Work instructions:
Only the lines below, from the one with "[presentation] (14, 1523)" through the one with "Bezárás (54, 2543)", are to be written out, exactly.

_____

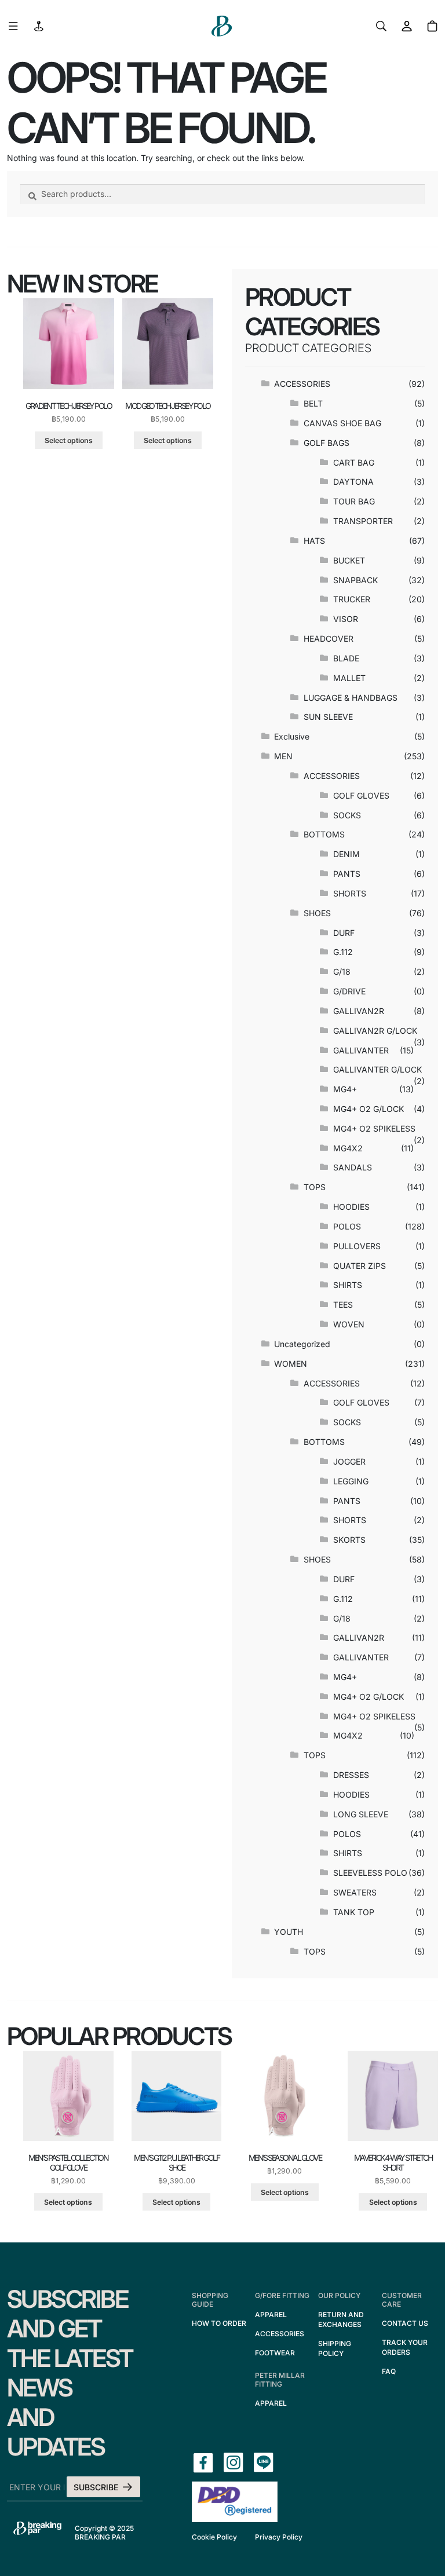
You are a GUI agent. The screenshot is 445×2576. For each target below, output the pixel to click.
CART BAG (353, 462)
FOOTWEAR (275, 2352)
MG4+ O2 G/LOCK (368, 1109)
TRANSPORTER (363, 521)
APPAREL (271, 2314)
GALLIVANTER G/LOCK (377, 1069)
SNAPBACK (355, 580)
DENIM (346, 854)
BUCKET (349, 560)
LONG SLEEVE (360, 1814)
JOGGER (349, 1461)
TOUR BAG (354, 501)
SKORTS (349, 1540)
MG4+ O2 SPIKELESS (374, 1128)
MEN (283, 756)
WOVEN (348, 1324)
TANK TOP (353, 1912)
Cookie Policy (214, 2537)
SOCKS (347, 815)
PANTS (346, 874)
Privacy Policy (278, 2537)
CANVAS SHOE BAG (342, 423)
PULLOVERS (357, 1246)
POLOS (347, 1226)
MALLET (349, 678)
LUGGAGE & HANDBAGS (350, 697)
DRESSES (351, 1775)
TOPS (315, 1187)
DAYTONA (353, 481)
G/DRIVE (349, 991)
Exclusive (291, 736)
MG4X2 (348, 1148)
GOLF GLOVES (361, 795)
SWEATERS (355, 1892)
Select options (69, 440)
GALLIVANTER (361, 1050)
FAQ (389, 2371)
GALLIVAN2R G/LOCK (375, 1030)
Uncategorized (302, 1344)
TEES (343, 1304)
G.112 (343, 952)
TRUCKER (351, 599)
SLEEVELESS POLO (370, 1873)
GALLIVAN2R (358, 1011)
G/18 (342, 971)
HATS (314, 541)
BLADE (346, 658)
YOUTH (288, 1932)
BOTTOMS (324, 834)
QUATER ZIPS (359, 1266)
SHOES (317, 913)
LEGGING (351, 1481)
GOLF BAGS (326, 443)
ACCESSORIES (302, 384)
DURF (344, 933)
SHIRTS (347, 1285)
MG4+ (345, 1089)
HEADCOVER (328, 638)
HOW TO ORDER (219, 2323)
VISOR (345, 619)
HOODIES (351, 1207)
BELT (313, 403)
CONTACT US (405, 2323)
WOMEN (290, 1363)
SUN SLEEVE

_____

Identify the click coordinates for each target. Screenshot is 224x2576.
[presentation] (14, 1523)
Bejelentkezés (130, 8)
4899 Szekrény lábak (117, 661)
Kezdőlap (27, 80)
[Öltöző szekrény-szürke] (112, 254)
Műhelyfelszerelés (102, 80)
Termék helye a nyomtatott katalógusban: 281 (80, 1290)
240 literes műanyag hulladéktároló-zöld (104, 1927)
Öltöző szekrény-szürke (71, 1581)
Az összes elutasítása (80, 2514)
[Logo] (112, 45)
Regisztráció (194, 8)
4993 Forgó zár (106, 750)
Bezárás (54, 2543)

_____

Final answer:
[presentation] (14, 1523)
Bejelentkezés (130, 8)
4899 Szekrény lábak (117, 661)
Kezdőlap (27, 80)
[Öltöző szekrény-szürke] (112, 254)
Műhelyfelszerelés (102, 80)
Termék helye a nyomtatott katalógusban: 281 (80, 1290)
240 literes műanyag hulladéktároló-zöld (104, 1927)
Öltöző szekrény-szürke (71, 1581)
Az összes elutasítása (80, 2514)
[Logo] (112, 45)
Regisztráció (194, 8)
4993 Forgó zár (106, 750)
Bezárás (54, 2543)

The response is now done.